Je réalisais le tracé du lambeau quasiment en même temps que l’élévation de la papille. aujourd’hui, je réalise d’abord le tracé et puis je commence l’élévation de la papille et afin d’obtenir la bonne épaisseur à l’apex je fais l’incision en biseau puis je pivote la lame pour maintenir la bonne épaisseur au niveau de l’extrémité de la papille. Et malgré cette croissance papillaire, je veux garder la bonne épaisseur de tissu conjonctif même si on a une petite invagination. a présent, je suis surtout conscient de l’importance de conserver l’extrémité de la papille absolument intacte avec la bonne épaisseur et garder la même épaisseur tout au long de la ligne apicale à distance mésiale de la papille. Puis élévation pleine épaisseur avec
l’élévateur à périoste puis demi-épaisseur. Aujourd’hui, je limite les incisions profondes car cela minimise l’inconfort du patient alors qu’à l’époque j’incisais plus profondément.
L’incision profonde qui permet de détacher les muscles du périoste est très limitée alors que l’incision superficielle, peut être beaucoup plus étendue dans la direction apicale.
Vous pouvez voir qu’une grande partie de la lame est en dehors du tissu et une fois le périoste détaché de tous les muscles, je peux déplacer ma lame en vérifiant avec la sonde évidemment et je commence à faire l’incision superficielle. J’insère alors toute la lame à l’intérieur du tissu mais de façon tellement superficielle qu’il n’y a pas de nerf ni de gros muscles qu’on pourrait endommager et donc le saignement et la douleur postopératoire sont très limités. Au départ, c’était la grande confusion entre incision profonde et incision superficielle. Maintenant il est très clair que l’incision profonde permet uniquement de détacher les muscles du périoste et l’incision superficielle est celle que nous pratiquons pour faire avancer le lambeau.
Pour le surfaçage radiculaire, on utilise l’EDTA tout comme c’était le cas il y a 20 ans. Là encore, on utilise des instruments différents pour préparer la zone de la papille comme les ciseaux de microchirurgie, pour
désépithélialiser. Et enfin, la grande différence, c’est l’application d’un petit greffon uniquement sur les dents qui n’ont pas assez de tissu kératinisé. On ne couvre pas toutes les dents mais on traite le bloc inciso-canin: on constate qu’il n’y a aucun tissu kératinisé au niveau de la canine, et on soulève juste 3 mm, on greffe 0,4 à 0,5 mm de greffon, et on fait la même chose depuis la molaire donc l’utilisation de cette technique pour une dent spécifique est un nouveau concept. à l’époque, soit on avançait le lambeau, soit on utilisait la greffe de tissu conjonctif. Ensuite, on suture le tout et la stabilité du lambeau est plus ou moins la même. A cette époque, j’utilisais aussi un point de suture en matelassier horizontal qui servait à stabiliser le cingulum palatin mais maintenant que je parviens à retirer les muscles du lambeau avec une incision profonde en surface, je ne l’utilise plus. On peut utiliser la même technique en utilisant
une matrice de collagène à la place du tissu conjonctif mais c’est toujours le même concept. Mais il faut juste veiller à prendre un tout petit greffon pour limiter l’inconfort du patient mais aussi éviter une exposition de la greffe.

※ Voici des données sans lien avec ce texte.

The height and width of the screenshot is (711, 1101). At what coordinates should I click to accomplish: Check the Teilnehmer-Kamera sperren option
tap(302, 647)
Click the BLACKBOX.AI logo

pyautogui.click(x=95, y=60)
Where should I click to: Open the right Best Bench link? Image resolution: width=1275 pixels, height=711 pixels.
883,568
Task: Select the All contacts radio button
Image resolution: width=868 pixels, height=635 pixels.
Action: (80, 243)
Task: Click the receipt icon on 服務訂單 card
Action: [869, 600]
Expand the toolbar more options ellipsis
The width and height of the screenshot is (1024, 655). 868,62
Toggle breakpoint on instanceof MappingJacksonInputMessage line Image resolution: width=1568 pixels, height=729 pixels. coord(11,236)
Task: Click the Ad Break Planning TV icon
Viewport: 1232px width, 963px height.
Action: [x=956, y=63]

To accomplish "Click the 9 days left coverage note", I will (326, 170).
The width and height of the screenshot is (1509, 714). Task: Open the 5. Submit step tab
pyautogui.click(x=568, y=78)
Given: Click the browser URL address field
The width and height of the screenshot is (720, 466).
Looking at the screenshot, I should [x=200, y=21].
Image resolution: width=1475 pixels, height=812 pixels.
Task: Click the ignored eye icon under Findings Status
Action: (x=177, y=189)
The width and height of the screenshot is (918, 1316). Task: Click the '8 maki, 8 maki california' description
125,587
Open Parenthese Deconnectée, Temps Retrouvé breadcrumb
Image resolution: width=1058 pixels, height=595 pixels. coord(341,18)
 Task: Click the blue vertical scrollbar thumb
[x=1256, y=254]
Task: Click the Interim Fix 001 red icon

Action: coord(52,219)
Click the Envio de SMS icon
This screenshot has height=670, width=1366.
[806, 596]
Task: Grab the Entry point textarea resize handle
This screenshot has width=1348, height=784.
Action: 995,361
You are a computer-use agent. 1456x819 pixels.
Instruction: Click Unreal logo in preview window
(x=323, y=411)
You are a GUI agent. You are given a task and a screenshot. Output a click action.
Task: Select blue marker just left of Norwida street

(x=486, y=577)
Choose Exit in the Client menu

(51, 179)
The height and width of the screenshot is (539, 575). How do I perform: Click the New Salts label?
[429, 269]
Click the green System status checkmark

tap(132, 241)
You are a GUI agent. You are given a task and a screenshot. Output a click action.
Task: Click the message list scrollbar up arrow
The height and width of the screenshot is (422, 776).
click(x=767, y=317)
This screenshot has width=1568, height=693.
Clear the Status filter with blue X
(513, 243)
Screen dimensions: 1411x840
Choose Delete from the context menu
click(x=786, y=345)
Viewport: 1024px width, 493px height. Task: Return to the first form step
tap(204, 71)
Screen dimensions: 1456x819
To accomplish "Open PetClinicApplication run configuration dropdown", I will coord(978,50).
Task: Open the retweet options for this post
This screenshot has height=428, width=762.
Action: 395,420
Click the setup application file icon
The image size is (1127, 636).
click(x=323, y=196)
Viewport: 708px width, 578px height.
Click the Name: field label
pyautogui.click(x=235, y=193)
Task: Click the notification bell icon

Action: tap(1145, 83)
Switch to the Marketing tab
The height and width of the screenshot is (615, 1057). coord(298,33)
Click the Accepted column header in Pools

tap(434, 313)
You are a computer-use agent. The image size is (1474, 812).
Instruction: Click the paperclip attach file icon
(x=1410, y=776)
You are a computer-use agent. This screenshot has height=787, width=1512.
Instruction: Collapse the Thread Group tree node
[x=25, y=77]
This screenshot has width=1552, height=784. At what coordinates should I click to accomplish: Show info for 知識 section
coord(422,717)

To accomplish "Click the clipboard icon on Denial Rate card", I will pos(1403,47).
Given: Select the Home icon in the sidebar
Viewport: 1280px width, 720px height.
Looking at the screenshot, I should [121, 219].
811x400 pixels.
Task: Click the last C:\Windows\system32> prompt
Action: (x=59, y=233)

S.J. : C’est très instructif. Mieux comprendre l’anatomie aide en effet à comprendre l’intérêt de la microchirurgie et d’une meilleure gestion des tissus mous. Giovanni, parlons un peu de l’utilisation des biomatériaux tu viens de parler de sites receveurs de greffe et il serait intéressant d’aborder les sites donneurs. alors, le tissu palatin est une première option et il y a bien sûr différents emplacements,
on peut peut-être l’expliquer. Et puis il y les biomatériaux qui sont souvent à base de collagène, certains sont faits de pur collagène, comme le Geistlich Mucograft™, ou à base de collagène réticulé, comme le Fibro-Gide™ de Geistlich. Y a-t-il une différence selon toi ? J’aimerai aussi avoir ton opinion personnelle sur les matériaux allogéniques utilisés ici aux États-unis comme Alloderm™.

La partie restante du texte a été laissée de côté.